The second biggest corporate data breach in history has just been revealed. Placed right between Yahoo’s data breach, which affected 3 billion accounts in 2017 and the Adult FriendFinder hack, which led to 412 million accounts being compromised, the Marriott hack is the latest high-profile data privacy mishap.
On the 30th of November, Marriott announced a security incident involving the Starwood Guest reservation database. According to the well-known hospitality company, the personal information of around 327 million guests was compromised. The exposed information contained names, email addresses, phone numbers, dates of birth, passport numbers and arrival and departure dates. In addition to this, Marriott has issued a warning stating that it is not sure whether attackers were able to decrypt credit card information as well.
Arne Sorenson, Marriott’s President and Chief Executive Officer said:
We deeply regret this incident happened. We fell short of what our guests deserve and what we expect of ourselves. We are doing everything we can to support our guests, and using lessons learned to be better moving forward.
Could the Marriott hack be the first big GDPR fine?
Despite being US-based, the Marriott hack most probably affected personal data belonging to citizens of the European Union.
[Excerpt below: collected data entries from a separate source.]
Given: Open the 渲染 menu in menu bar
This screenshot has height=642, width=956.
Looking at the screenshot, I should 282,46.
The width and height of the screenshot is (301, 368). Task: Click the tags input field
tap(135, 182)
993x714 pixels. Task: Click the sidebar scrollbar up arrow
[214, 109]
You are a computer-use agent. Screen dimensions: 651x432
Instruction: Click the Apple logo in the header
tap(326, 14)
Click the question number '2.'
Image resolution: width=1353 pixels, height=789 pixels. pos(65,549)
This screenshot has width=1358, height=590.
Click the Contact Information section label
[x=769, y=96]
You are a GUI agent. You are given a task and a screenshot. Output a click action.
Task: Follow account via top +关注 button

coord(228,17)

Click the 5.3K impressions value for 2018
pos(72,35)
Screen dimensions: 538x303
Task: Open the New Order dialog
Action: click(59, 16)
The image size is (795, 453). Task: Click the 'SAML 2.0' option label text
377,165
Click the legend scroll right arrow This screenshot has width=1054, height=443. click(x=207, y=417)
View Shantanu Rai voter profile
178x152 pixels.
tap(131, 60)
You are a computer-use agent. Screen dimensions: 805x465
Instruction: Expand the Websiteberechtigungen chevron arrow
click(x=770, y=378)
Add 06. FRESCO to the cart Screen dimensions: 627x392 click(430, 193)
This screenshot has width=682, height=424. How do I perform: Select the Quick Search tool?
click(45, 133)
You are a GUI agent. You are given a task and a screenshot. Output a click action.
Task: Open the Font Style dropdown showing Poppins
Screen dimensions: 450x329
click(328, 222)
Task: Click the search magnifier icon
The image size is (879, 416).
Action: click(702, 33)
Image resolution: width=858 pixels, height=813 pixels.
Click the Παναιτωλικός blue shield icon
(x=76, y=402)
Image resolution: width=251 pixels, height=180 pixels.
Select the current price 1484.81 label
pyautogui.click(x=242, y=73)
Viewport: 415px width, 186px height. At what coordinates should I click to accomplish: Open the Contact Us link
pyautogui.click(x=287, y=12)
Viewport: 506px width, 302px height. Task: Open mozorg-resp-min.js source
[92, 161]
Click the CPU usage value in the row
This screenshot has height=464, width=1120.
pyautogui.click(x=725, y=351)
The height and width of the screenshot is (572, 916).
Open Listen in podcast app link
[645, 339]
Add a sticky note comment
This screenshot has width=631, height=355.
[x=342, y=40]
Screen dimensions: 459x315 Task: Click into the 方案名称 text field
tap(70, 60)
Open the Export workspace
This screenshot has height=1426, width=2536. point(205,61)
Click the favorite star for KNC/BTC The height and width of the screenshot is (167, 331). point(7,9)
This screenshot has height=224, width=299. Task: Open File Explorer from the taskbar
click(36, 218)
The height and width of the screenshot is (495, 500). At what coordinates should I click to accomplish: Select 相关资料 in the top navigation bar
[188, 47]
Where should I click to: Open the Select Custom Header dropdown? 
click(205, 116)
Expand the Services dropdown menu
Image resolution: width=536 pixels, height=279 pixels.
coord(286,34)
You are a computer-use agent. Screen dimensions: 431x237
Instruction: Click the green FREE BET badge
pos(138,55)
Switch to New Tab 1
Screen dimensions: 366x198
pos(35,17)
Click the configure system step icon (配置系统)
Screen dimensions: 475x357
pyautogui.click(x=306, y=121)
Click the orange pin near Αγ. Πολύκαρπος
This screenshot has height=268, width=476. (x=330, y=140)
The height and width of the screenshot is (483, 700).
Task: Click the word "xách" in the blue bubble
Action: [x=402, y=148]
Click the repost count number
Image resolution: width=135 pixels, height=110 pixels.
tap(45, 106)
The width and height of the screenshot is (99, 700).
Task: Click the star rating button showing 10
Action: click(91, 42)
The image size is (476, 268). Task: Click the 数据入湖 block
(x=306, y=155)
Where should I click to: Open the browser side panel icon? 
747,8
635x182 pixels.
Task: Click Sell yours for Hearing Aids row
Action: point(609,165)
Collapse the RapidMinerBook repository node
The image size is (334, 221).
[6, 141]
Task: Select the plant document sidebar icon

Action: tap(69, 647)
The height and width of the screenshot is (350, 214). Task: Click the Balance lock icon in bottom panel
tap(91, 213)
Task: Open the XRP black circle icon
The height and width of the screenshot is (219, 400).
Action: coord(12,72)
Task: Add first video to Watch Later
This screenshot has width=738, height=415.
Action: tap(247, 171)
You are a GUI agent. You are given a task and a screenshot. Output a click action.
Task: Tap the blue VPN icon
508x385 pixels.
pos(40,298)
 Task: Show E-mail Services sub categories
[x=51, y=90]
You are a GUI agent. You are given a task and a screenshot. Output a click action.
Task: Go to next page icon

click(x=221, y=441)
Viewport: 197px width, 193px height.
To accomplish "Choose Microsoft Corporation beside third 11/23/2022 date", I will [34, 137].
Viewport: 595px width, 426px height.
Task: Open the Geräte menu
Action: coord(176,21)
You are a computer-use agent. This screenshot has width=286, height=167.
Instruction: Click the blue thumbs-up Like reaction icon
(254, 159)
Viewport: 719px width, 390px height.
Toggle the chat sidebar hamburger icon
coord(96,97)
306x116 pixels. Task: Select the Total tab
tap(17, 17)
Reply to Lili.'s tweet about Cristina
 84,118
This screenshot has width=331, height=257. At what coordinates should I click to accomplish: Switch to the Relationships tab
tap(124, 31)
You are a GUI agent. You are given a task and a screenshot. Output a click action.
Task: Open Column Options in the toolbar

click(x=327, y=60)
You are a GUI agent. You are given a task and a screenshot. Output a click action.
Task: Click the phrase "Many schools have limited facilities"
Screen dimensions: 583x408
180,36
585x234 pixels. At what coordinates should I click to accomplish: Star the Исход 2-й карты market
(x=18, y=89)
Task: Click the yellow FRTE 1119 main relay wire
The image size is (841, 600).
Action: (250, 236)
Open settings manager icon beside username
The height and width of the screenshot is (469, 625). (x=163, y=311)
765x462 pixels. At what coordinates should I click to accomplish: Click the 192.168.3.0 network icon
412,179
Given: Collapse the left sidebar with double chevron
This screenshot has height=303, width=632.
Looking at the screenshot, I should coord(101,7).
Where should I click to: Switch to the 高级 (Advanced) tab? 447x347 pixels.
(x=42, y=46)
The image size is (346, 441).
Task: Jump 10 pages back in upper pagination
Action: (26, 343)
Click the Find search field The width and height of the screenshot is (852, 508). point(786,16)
This means that this breach falls under the GDPR, which could potentially translate into a fine of up to €20 million, or 4% of the company’s turnover.
The ICO is the first national data protection authority to react to this, stating that:
We have received a data breach report from Marriott Hotels involving its Starwood Hotels and are making enquiries.
We advise people who may have been affected to be vigilant and to follow advice from the ICO and National Cyber Security Centre websites about how they can protect themselves and their data online.